According to Rose Halas and her tips for How To Choose a Good Book To Read “The front typically offers a visible lure with a titillating graphic, compelling statistics, or an editor's blurb that will prompt readers to start reading. On the back you may find author information, reviewers' excerpts, and a brief summary of the book's contents. Sometimes sales information is included.”(2)

According to Jessa Crispin from the Bookslut Blog says there are six areas to look at when you examine a book cover.

  • The cover art
  • The cover font
  • Back Blurbs
  • The Description
  • The Spine
  • Author photo (if there is one)

Each area offers information about the book that can be valuable when choosing a book. Good cover art can give you an idea of the theme, sub-genre and mood of a book. We know, just from looking, that a book with a dark cover will most likely have a dark theme. If there are dragons and wizards, we know that it is more than likely a fantasy novel.  The Font can serve a similar purpose. Font style can indicate information such as book genre or even popularity of the author with its size and type of font.

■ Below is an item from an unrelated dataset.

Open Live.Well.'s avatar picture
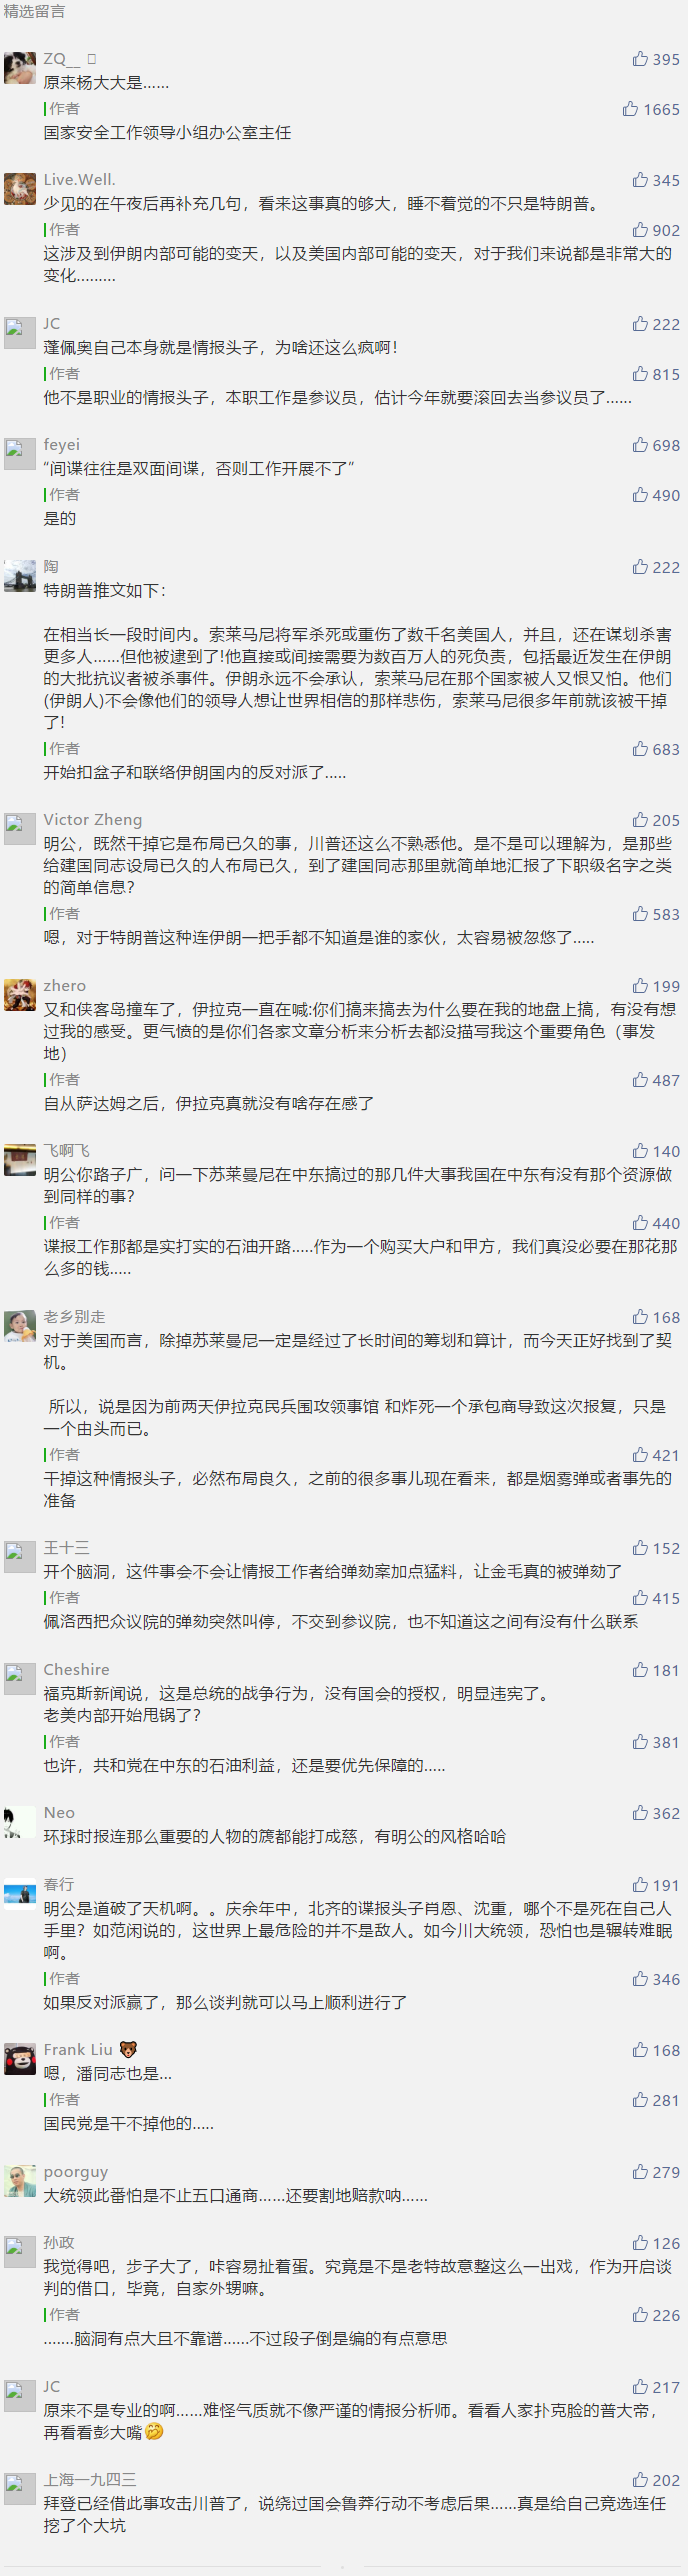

Blurbs and the description of the book can provide you with a good description of the books contents and an idea as to whether you might be interested in reading it. Take a good look at who wrote the blurb and whether they write blurbs for just anything or have written blurbs for other books that you have enjoyed. Don’t forget to read that description though. If the description doesn’t sound interesting, chances are the book won’t be either.

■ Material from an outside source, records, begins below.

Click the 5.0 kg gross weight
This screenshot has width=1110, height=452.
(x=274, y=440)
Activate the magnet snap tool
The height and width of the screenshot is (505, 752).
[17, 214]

The books spine can hold important information such as the publisher. It’s possible that a particular publisher has a history of publishing books that you’ve enjoyed and you can look to see if they’ve published other books you might enjoy. As for the author’s photo. Many books don’t have them anymore and even if they do, the author’s photo doesn’t necessarily indicate the quality of the book. I can’t tell you how many times I was surprised by an author looking nothing like what I’d imagined them to be. So, I personally don’t look at the author’s photo’s when I make my decisions.

Taken together, the various bits and pieces that make up a book cover offer up plenty of information to help with your reading choices. Use what you’re given and learn all of the many ways that a book cover can be used to determine whether a book will fit your own personal definition of good. Go ahead. Choose your book by it’s cover!